= What is needed =
Could you restate every record below word for word?

Pixel coordinate grounding data
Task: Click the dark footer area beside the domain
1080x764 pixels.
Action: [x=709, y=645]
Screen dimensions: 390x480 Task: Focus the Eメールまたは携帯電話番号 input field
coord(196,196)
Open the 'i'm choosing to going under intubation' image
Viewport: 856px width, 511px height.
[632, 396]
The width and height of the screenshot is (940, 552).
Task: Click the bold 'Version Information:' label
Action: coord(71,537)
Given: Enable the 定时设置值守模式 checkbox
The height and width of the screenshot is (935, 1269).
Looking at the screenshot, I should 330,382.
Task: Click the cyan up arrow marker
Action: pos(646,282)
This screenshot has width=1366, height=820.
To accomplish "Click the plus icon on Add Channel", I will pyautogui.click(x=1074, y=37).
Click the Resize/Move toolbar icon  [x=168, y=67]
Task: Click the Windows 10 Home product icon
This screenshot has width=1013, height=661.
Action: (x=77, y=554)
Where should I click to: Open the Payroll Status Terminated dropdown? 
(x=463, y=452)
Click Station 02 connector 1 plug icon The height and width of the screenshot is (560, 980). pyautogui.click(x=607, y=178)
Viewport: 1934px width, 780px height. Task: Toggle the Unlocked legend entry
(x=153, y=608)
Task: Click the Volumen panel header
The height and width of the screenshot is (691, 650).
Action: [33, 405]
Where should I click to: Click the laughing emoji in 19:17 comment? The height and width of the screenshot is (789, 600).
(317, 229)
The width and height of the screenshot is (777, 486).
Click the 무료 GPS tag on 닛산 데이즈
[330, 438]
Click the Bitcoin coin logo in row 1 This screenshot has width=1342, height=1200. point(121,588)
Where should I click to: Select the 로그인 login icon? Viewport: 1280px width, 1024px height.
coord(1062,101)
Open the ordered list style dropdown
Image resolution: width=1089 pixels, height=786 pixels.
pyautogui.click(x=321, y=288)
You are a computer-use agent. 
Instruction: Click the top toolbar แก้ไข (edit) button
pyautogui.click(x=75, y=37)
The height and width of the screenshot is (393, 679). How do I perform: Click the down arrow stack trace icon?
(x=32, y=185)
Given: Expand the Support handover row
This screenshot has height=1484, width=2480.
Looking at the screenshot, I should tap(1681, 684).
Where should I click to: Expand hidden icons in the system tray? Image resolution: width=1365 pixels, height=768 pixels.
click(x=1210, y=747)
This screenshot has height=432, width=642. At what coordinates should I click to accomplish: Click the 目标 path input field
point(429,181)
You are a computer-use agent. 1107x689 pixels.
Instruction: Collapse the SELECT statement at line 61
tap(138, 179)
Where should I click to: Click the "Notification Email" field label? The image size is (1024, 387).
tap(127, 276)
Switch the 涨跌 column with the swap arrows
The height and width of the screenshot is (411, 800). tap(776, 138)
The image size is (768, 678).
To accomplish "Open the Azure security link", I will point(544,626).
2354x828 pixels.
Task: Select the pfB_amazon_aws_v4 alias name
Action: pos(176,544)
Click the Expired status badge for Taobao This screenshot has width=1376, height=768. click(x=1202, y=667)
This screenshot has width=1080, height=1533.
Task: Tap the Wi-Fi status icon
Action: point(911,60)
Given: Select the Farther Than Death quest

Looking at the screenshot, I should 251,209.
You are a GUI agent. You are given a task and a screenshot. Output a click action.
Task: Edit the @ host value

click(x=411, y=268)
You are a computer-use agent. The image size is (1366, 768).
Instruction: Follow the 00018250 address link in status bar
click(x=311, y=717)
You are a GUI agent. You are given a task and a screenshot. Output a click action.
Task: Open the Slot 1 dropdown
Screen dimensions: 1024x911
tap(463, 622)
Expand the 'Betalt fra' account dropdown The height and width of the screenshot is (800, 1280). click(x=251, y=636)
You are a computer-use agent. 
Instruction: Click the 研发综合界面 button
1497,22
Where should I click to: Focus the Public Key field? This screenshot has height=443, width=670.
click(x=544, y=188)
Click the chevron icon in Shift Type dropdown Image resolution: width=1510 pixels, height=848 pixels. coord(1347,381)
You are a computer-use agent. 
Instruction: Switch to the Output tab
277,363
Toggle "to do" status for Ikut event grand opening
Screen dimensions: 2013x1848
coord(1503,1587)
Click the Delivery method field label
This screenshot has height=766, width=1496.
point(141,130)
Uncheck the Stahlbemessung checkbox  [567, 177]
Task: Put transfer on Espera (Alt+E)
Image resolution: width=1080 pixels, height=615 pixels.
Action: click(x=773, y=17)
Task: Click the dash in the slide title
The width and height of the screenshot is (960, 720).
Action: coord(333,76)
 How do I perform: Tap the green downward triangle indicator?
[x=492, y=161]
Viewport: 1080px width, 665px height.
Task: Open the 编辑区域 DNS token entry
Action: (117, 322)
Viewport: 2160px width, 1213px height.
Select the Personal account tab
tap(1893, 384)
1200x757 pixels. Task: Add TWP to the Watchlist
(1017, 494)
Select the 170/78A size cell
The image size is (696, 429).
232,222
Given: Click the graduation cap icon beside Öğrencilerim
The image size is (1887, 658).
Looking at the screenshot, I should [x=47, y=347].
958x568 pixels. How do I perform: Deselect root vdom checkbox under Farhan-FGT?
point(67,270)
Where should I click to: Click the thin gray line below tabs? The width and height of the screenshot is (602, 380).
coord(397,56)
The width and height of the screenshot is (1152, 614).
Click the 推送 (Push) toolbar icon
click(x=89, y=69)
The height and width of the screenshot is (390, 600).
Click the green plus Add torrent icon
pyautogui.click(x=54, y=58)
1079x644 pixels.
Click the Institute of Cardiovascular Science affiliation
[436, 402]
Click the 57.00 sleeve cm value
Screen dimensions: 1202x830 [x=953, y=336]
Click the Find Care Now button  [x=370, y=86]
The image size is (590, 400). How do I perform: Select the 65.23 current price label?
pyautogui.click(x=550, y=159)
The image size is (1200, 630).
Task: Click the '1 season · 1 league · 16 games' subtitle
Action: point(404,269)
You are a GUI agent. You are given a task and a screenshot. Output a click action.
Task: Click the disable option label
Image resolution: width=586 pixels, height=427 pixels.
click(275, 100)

= Your response =
Task: Click the dark footer area beside the domain
1080x764 pixels.
Action: [x=709, y=645]
Screen dimensions: 390x480 Task: Focus the Eメールまたは携帯電話番号 input field
coord(196,196)
Open the 'i'm choosing to going under intubation' image
Viewport: 856px width, 511px height.
[632, 396]
The width and height of the screenshot is (940, 552).
Task: Click the bold 'Version Information:' label
Action: coord(71,537)
Given: Enable the 定时设置值守模式 checkbox
The height and width of the screenshot is (935, 1269).
Looking at the screenshot, I should 330,382.
Task: Click the cyan up arrow marker
Action: pos(646,282)
This screenshot has width=1366, height=820.
To accomplish "Click the plus icon on Add Channel", I will pyautogui.click(x=1074, y=37).
Click the Resize/Move toolbar icon  [x=168, y=67]
Task: Click the Windows 10 Home product icon
This screenshot has width=1013, height=661.
Action: (x=77, y=554)
Where should I click to: Open the Payroll Status Terminated dropdown? 
(x=463, y=452)
Click Station 02 connector 1 plug icon The height and width of the screenshot is (560, 980). pyautogui.click(x=607, y=178)
Viewport: 1934px width, 780px height. Task: Toggle the Unlocked legend entry
(x=153, y=608)
Task: Click the Volumen panel header
The height and width of the screenshot is (691, 650).
Action: [33, 405]
Where should I click to: Click the laughing emoji in 19:17 comment? The height and width of the screenshot is (789, 600).
(317, 229)
The width and height of the screenshot is (777, 486).
Click the 무료 GPS tag on 닛산 데이즈
[330, 438]
Click the Bitcoin coin logo in row 1 This screenshot has width=1342, height=1200. point(121,588)
Where should I click to: Select the 로그인 login icon? Viewport: 1280px width, 1024px height.
coord(1062,101)
Open the ordered list style dropdown
Image resolution: width=1089 pixels, height=786 pixels.
pyautogui.click(x=321, y=288)
You are a computer-use agent. 
Instruction: Click the top toolbar แก้ไข (edit) button
pyautogui.click(x=75, y=37)
The height and width of the screenshot is (393, 679). How do I perform: Click the down arrow stack trace icon?
(x=32, y=185)
Given: Expand the Support handover row
This screenshot has height=1484, width=2480.
Looking at the screenshot, I should tap(1681, 684).
Where should I click to: Expand hidden icons in the system tray? Image resolution: width=1365 pixels, height=768 pixels.
click(x=1210, y=747)
This screenshot has height=432, width=642. At what coordinates should I click to accomplish: Click the 目标 path input field
point(429,181)
You are a computer-use agent. 1107x689 pixels.
Instruction: Collapse the SELECT statement at line 61
tap(138, 179)
Where should I click to: Click the "Notification Email" field label? The image size is (1024, 387).
tap(127, 276)
Switch the 涨跌 column with the swap arrows
The height and width of the screenshot is (411, 800). tap(776, 138)
The image size is (768, 678).
To accomplish "Open the Azure security link", I will point(544,626).
2354x828 pixels.
Task: Select the pfB_amazon_aws_v4 alias name
Action: pos(176,544)
Click the Expired status badge for Taobao This screenshot has width=1376, height=768. click(x=1202, y=667)
This screenshot has width=1080, height=1533.
Task: Tap the Wi-Fi status icon
Action: point(911,60)
Given: Select the Farther Than Death quest

Looking at the screenshot, I should 251,209.
You are a GUI agent. You are given a task and a screenshot. Output a click action.
Task: Edit the @ host value

click(x=411, y=268)
You are a computer-use agent. The image size is (1366, 768).
Instruction: Follow the 00018250 address link in status bar
click(x=311, y=717)
You are a GUI agent. You are given a task and a screenshot. Output a click action.
Task: Open the Slot 1 dropdown
Screen dimensions: 1024x911
tap(463, 622)
Expand the 'Betalt fra' account dropdown The height and width of the screenshot is (800, 1280). click(x=251, y=636)
You are a computer-use agent. 
Instruction: Click the 研发综合界面 button
1497,22
Where should I click to: Focus the Public Key field? This screenshot has height=443, width=670.
click(x=544, y=188)
Click the chevron icon in Shift Type dropdown Image resolution: width=1510 pixels, height=848 pixels. coord(1347,381)
You are a computer-use agent. 
Instruction: Switch to the Output tab
277,363
Toggle "to do" status for Ikut event grand opening
Screen dimensions: 2013x1848
coord(1503,1587)
Click the Delivery method field label
This screenshot has height=766, width=1496.
point(141,130)
Uncheck the Stahlbemessung checkbox  [567, 177]
Task: Put transfer on Espera (Alt+E)
Image resolution: width=1080 pixels, height=615 pixels.
Action: click(x=773, y=17)
Task: Click the dash in the slide title
The width and height of the screenshot is (960, 720).
Action: coord(333,76)
 How do I perform: Tap the green downward triangle indicator?
[x=492, y=161]
Viewport: 1080px width, 665px height.
Task: Open the 编辑区域 DNS token entry
Action: (117, 322)
Viewport: 2160px width, 1213px height.
Select the Personal account tab
tap(1893, 384)
1200x757 pixels. Task: Add TWP to the Watchlist
(1017, 494)
Select the 170/78A size cell
The image size is (696, 429).
232,222
Given: Click the graduation cap icon beside Öğrencilerim
The image size is (1887, 658).
Looking at the screenshot, I should [x=47, y=347].
958x568 pixels. How do I perform: Deselect root vdom checkbox under Farhan-FGT?
point(67,270)
Where should I click to: Click the thin gray line below tabs? The width and height of the screenshot is (602, 380).
coord(397,56)
The width and height of the screenshot is (1152, 614).
Click the 推送 (Push) toolbar icon
click(x=89, y=69)
The height and width of the screenshot is (390, 600).
Click the green plus Add torrent icon
pyautogui.click(x=54, y=58)
1079x644 pixels.
Click the Institute of Cardiovascular Science affiliation
[436, 402]
Click the 57.00 sleeve cm value
Screen dimensions: 1202x830 [x=953, y=336]
Click the Find Care Now button  [x=370, y=86]
The image size is (590, 400). How do I perform: Select the 65.23 current price label?
pyautogui.click(x=550, y=159)
The image size is (1200, 630).
Task: Click the '1 season · 1 league · 16 games' subtitle
Action: point(404,269)
You are a GUI agent. You are given a task and a screenshot. Output a click action.
Task: Click the disable option label
Image resolution: width=586 pixels, height=427 pixels.
click(275, 100)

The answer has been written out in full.